As long as she can remember, the senior kicker always talked about playing football. In the spring of 2019, she decided to do something about it. The real question was, what position would she play? Kelsey's soccer background made one option more logical.

"I came out with the old quarterback, Keonte Williams (who graduated in 2020) and he said 'let's see,'" Kelsey recalled. "So we put the football down and he was like 'Okay, do it again.' Because I started making them and he was shocked that it was my first time kicking a football, and it's a lot different than kicking a soccer ball. And he said 'Do it again.' And I was like okay and I kept going and he said, 'we're going to coach.' I said 'Let's go.'"

Kelsey is one of several kickers for the Rams, but last year she became the school's first girl to play football in a game. Friday, in the Rams' 44-7 win over Covington she kicked an extra point, becoming the first girl to kick in an AHS playoff game.

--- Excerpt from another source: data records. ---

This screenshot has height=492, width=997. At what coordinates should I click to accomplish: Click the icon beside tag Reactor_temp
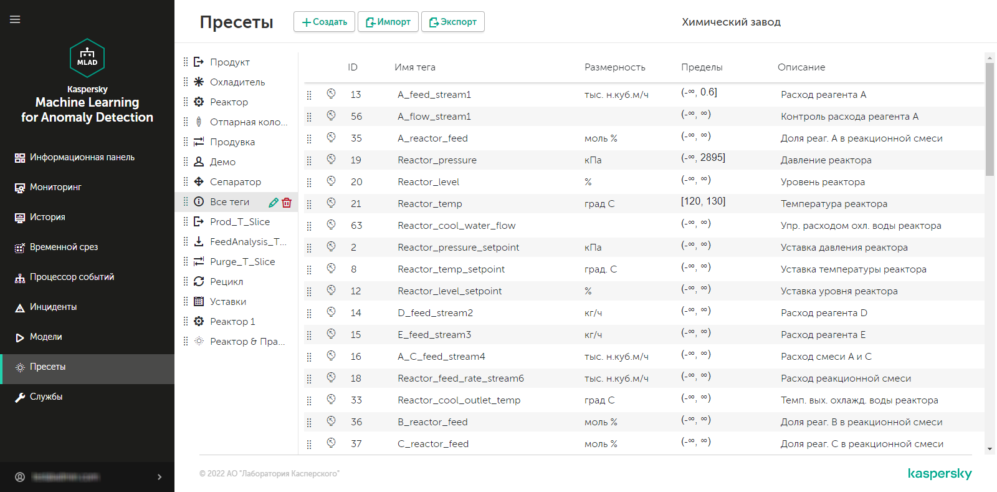tap(331, 203)
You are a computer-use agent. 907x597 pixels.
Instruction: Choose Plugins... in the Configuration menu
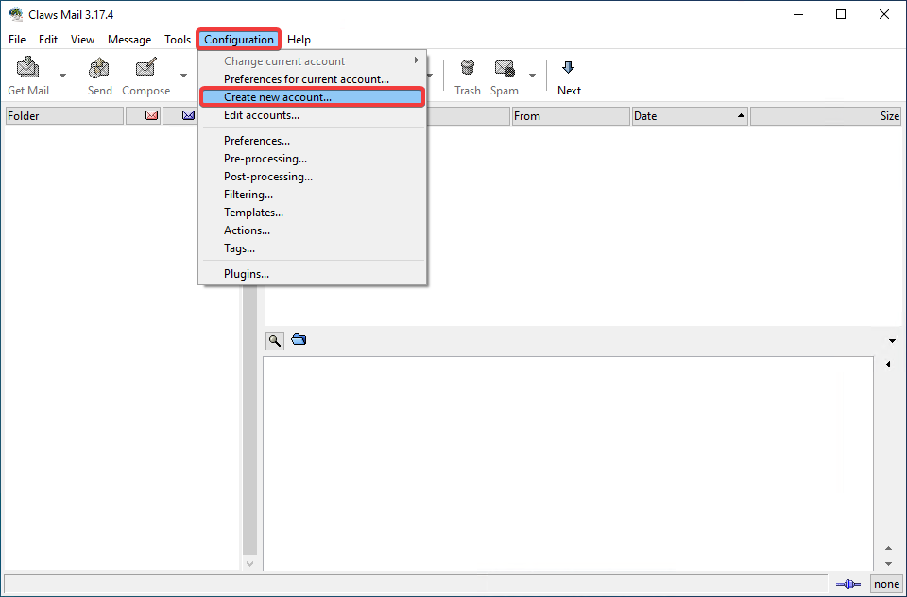pyautogui.click(x=247, y=274)
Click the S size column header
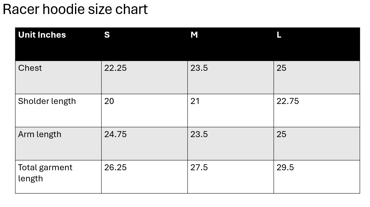The image size is (370, 207). point(107,35)
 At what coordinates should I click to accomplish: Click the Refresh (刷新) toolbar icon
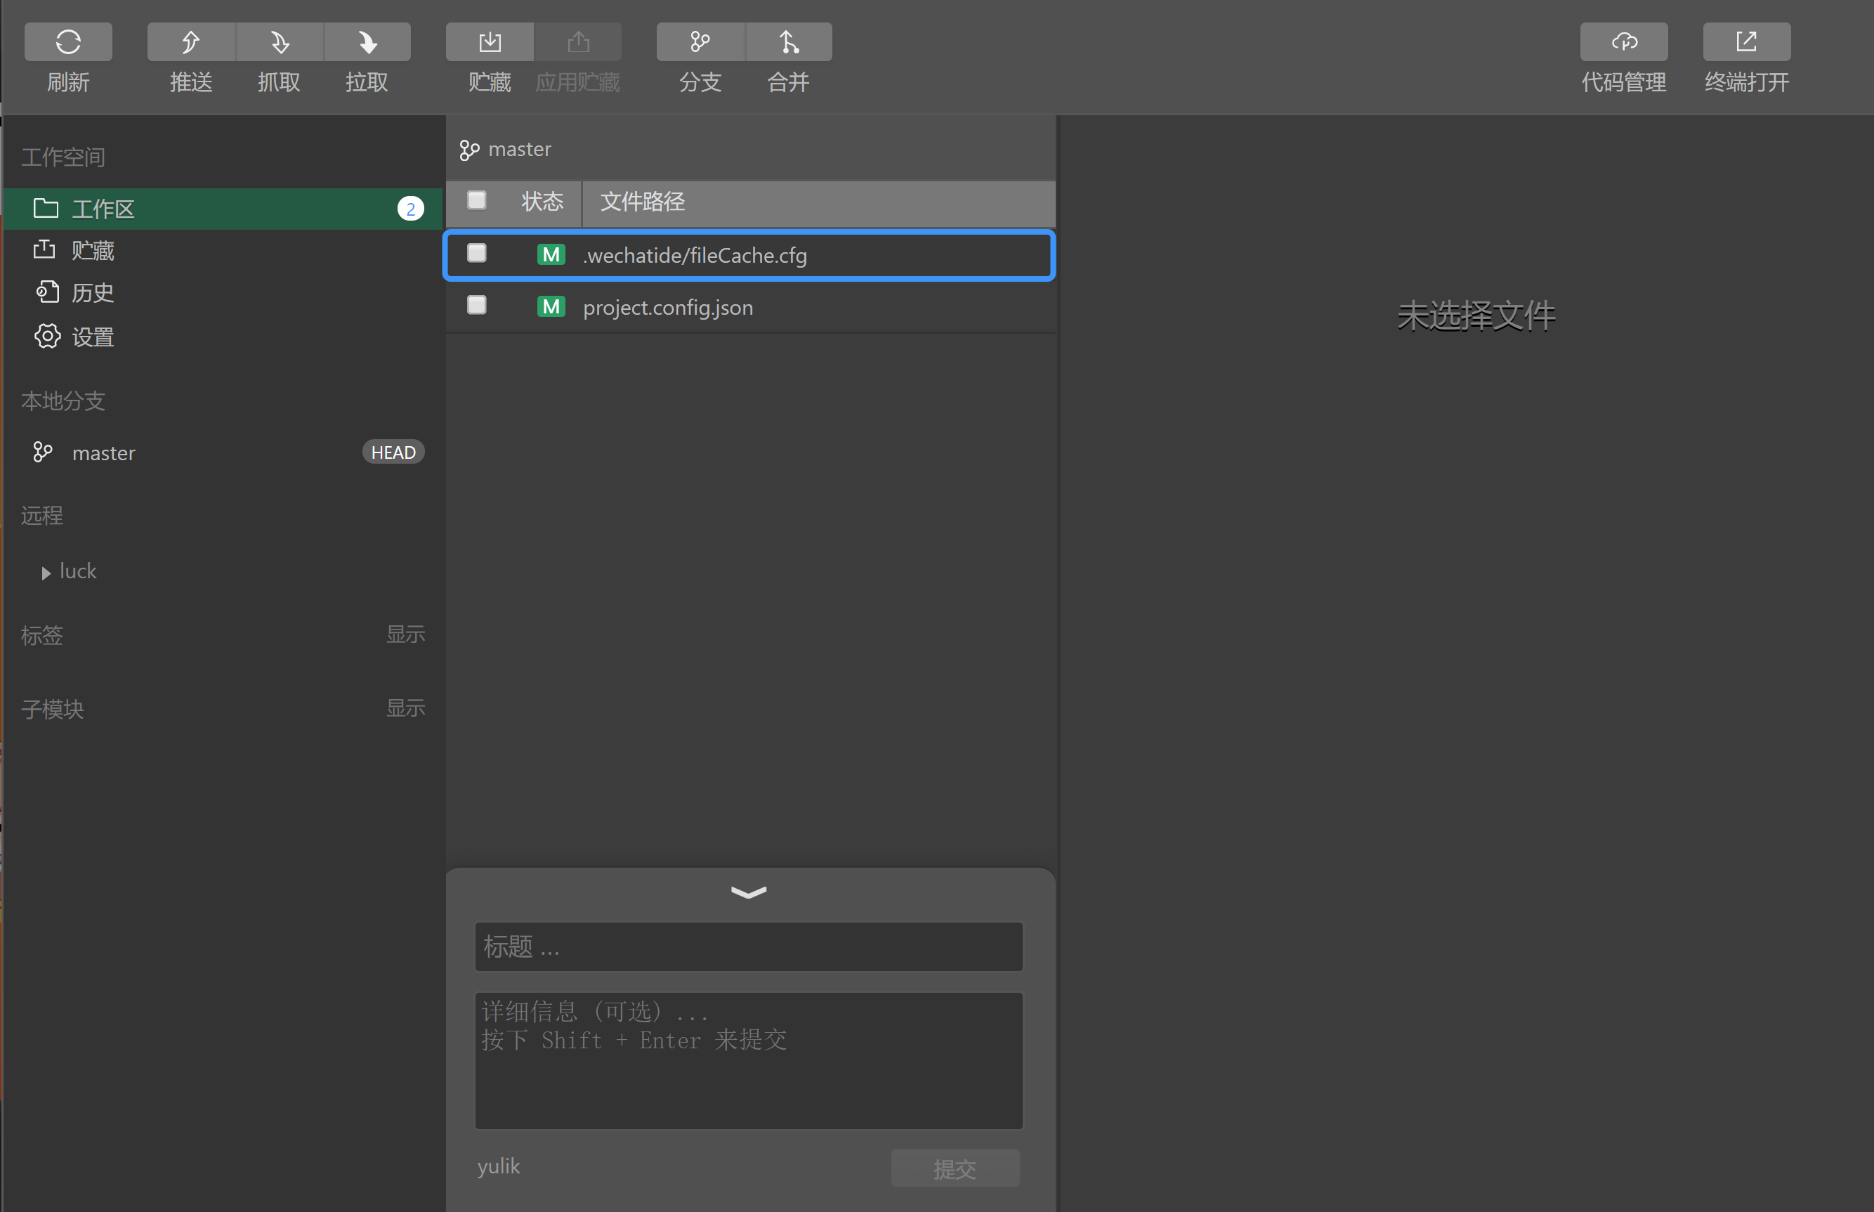(68, 42)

"Beforehand one of the coaches told me: 'Let the other kickers know that you're next.' And I thought oh it's real now," she said.

In the rain, mud and slop Kelsey's kick split the uprights.

She has fallen in love with football. In fact, COVID protocols forced her to pick football or soccer this year. She chose football. She'll join the soccer team after the season.

Kelsey says girls have asked her about playing football. She says she loves inspiring them, like Sarah Fuller did for her last week. The Vanderbilt soccer player became the first women to play for a power five school Saturday.

"It really made me want to play college football more," she said. "To see that other people are doing it and it's no so unique in a way."

Kelsey doesn't get many opportunities on Friday nights but at each practice her kicks go farther and fly truer, and she wouldn't trade football for the the world.

"You can't really explain it unless you're living it," she said. "It's like being able to live a dream."